日本橋の分身ロボットカフェで働く「オリヒメ」、パイロットの意思で作動

「分身ロボットカフェ DAWN ver.β」が東京・日本橋エリアにオープンして1年が経った

2022年8月、米Amazonがロボット掃除機「ルンバ」で知られるiRobotを買収すると発表したのは記憶に新しい。

ひとくちにロボットといっても、ルンバのように実用性に特化したロボットもあれば、人とコミュニケーションを図り癒しを与えるaiboやBOCCO、接客活用可能なPepper、応接室のドアを開けてお茶を運ぶニョッキーなど、人工知能を搭載し、感情を読み取り学習しながら動くロボットもある。

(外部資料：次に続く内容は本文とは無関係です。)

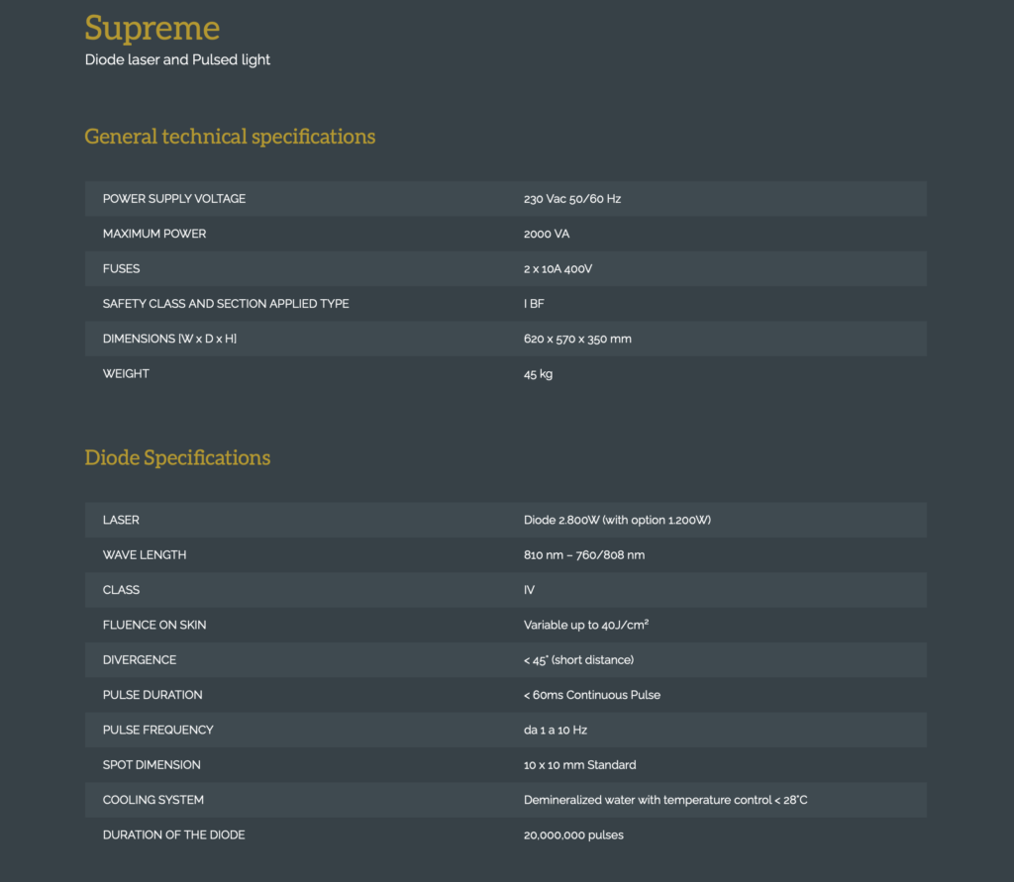Viewport: 1014px width, 882px height.
Task: Click the 45 kg weight value
Action: click(x=538, y=374)
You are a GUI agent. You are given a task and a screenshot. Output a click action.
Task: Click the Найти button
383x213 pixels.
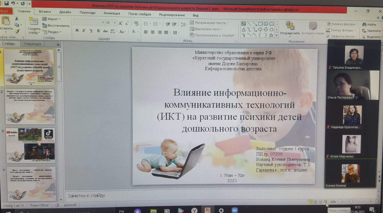click(x=369, y=24)
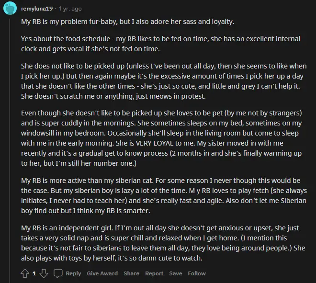This screenshot has height=283, width=316.
Task: Click the paragraph about the food schedule
Action: (160, 44)
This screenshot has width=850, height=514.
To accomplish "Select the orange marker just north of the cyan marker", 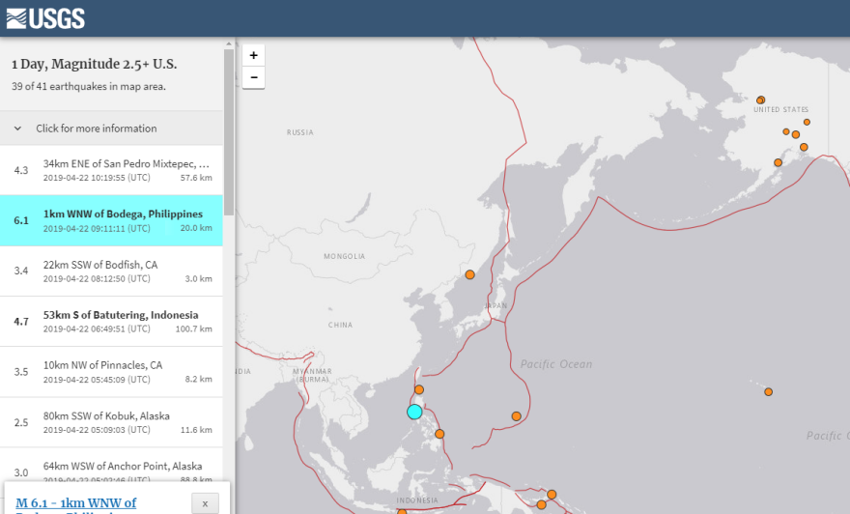I will (418, 390).
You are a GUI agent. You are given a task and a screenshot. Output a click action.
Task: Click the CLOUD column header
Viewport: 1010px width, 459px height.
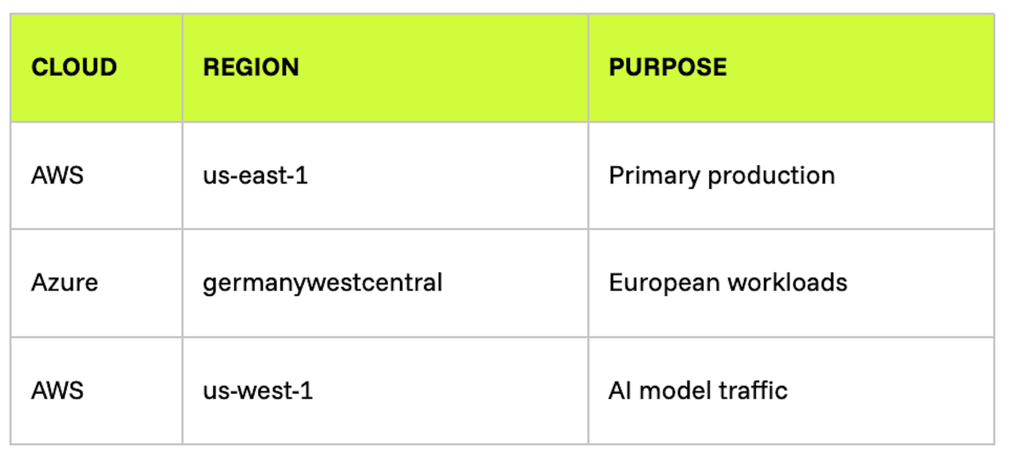[74, 67]
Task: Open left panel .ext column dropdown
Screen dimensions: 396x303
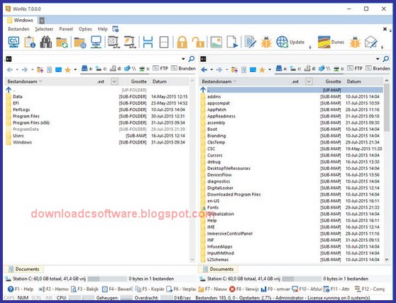Action: pyautogui.click(x=114, y=82)
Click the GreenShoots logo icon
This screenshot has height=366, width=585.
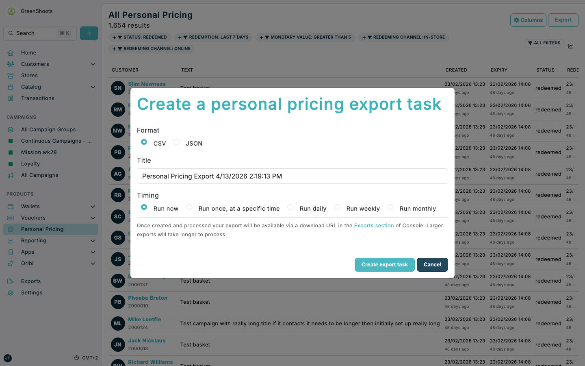[x=11, y=11]
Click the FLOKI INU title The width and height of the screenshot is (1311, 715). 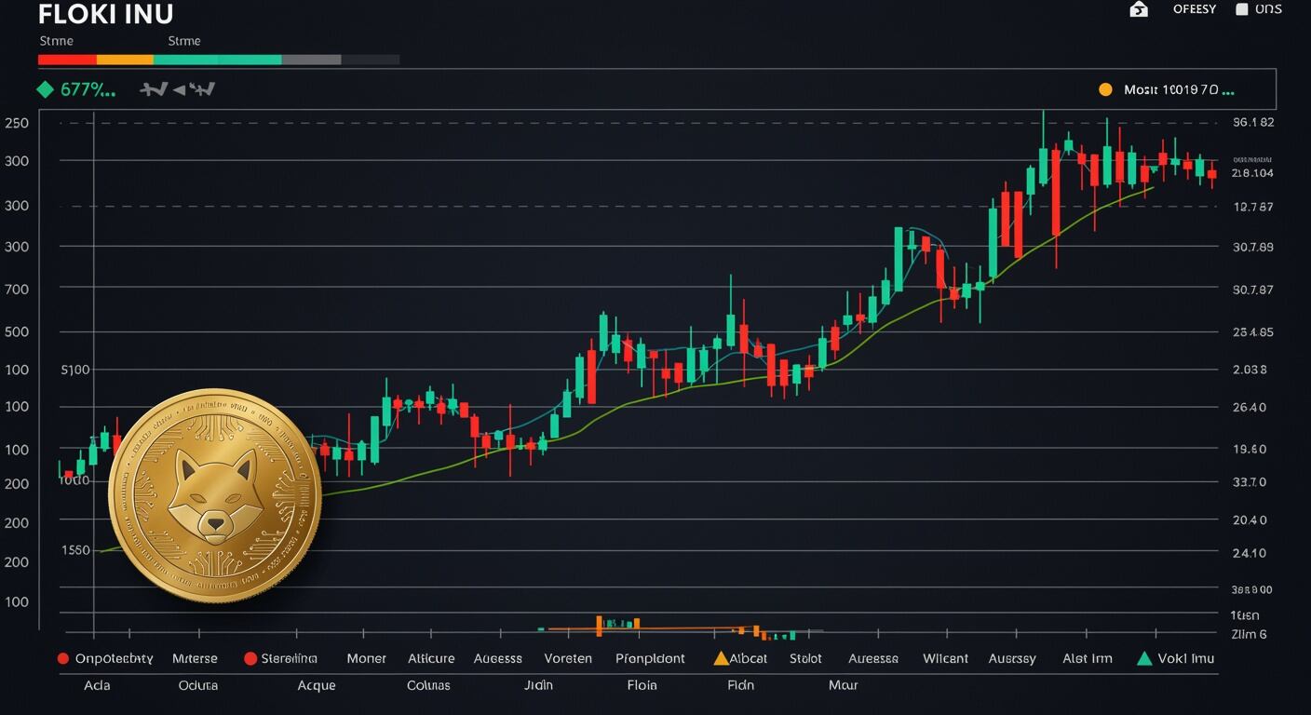click(106, 14)
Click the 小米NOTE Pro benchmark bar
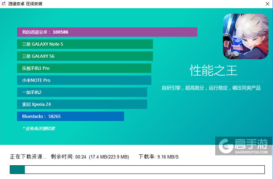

遠隔操作して動かす人型の分身ロボット「OriHime(オリヒメ)」は、一見して後者に属するロボットだが、実はそのどちらにも属さない。オリヒメは心身の病気や障がいを持った人をはじめ、家族の介護など家庭の事情があって自宅にいなければならない人など、いわゆる“外出困難者”の分身を担うロボットだ。

そんなオリヒメを活用したカフェ「分身ロボットカフェ DAWN ver.β」が東京・日本橋エリアにオープンして、1年が経った。外出困難者がどのように活躍しているのか、オリィ研究所の広報・濱口敬子氏に話を聞いた。

操縦者と一心同体になって働くOriHime。AI未搭載のそのワケは?


ロボットと聞くと機械学習を行い、人からの指示を出さなくても自律的に認識し、最適なアクションを行うイメージがあるが、オリヒメ自体に人工知能(AI)は搭載されていない。

あくまでも操縦者(パイロット)の分身として、パイロットの意思を反映したコミュニケーションを図ることが目的として存在するのがオリヒメだ。ヒトの型に似た、ヒトの器ということになる。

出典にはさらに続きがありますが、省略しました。